Patients that choose an adjustable gastric band or a gastric sleeve operation should still be able to absorb any medications prescribed since there has not been any changes in the small intestine. With the gastric sleeve procedure the stomach has been reduced in size and anything that is ingested may leave the stomach faster that prior to surgery but I doubt that this will be a significant problem with medicines. Therefore I do not recommend any changes in medications for people that choose to have either of these two operations.
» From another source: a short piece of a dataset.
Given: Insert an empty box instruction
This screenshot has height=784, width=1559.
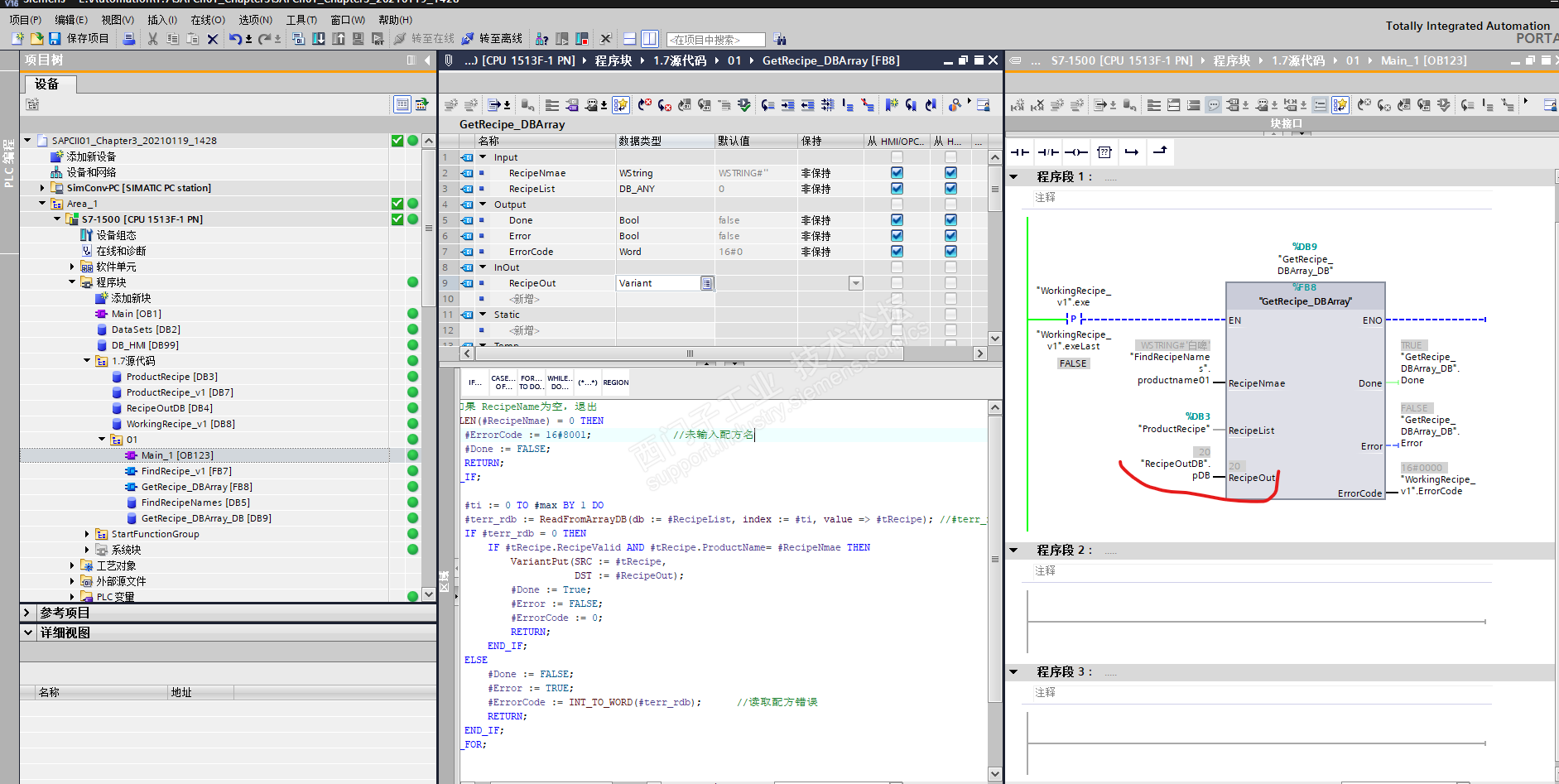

However, patients that have a gastric bypass are choosing an operation that essentially allows the medications that are taken by mouth to pass directly into the small intestine. The time it takes to pass through the mouth through the small gastric pouch, through the available length of small intestine and into the large intestine, (also called the colon), is about 45 minutes. That will be fine for medications that are in a regular form since the small intestine is so efficient in absorbing these medications. However medicines taken in some forms will be effected by this change.
There are many ways the drug companies have made taking medicines easier for us. For instance, medications are sometimes “wrapped” into a pill that releases medications in two stages hours apart or in other preparations the medicine is released very slowly over several hours so a person only has to take the medicine once a day and instead of several times a day.
Unfortunately, to get all the medication that is in these extended release pills a patient needs a stomach that stores at least some of the medicine for a few hours slowly sending the medication out of the stomach a little at a time. The combination of an intact stomach and a small intestine that is of full length results in several hours between swallowing the pill until it would reach the large intestine. This allows extended release medications to work so they can slowly release the medicine over a long time.
A gastric bypass shortens the time so much that the person only has time to have the first part of the medicine released. Anything that would be released after 45 minutes is no longer available for absorption because the pill is likely to already be in the colon by that time.
A gastric bypass patient may be paying more for a specially designed extended release medicine but only absorbing half of it. You are probably just wasting your money and not benefiting as much as you should from extended release medicines.
Therefore I recommend that my patients avoid extended release medicines and take the medicines in a non-extended release form.
For example, Toprol is an extended release form of Lopressor, (metoprolol). You may have taken Toprol XL 100 mg prior to your gastric bypass operation. If you continue to take Toprol XL 100 mg daily after your operation you are likely to only absorb the first half on the pill and since Lopressor is a 12 hour medicine you are likely not to have the appropriate amount of medicine for the second half of the day. Therefore I would suggest that you change from the extended release form to the regular form of metoprolol and have your doctor prescribe it as Lopressor 50 mg twice a day.
In fact, I would suggest that you always ask your doctor about each of your medicines and ask to have the non-extended release form. Primary care doctors and psychiatrists may or may not be aware of these issues and you as the patient must remember to inform them of your new changes and request that the medicines that are prescribed for you are in the correct form.
This goes for over the counter medicines as well.. Read the labels and make sure the medicines are not extended release or delayed release medications. Ask your pharmacist if you are not sure.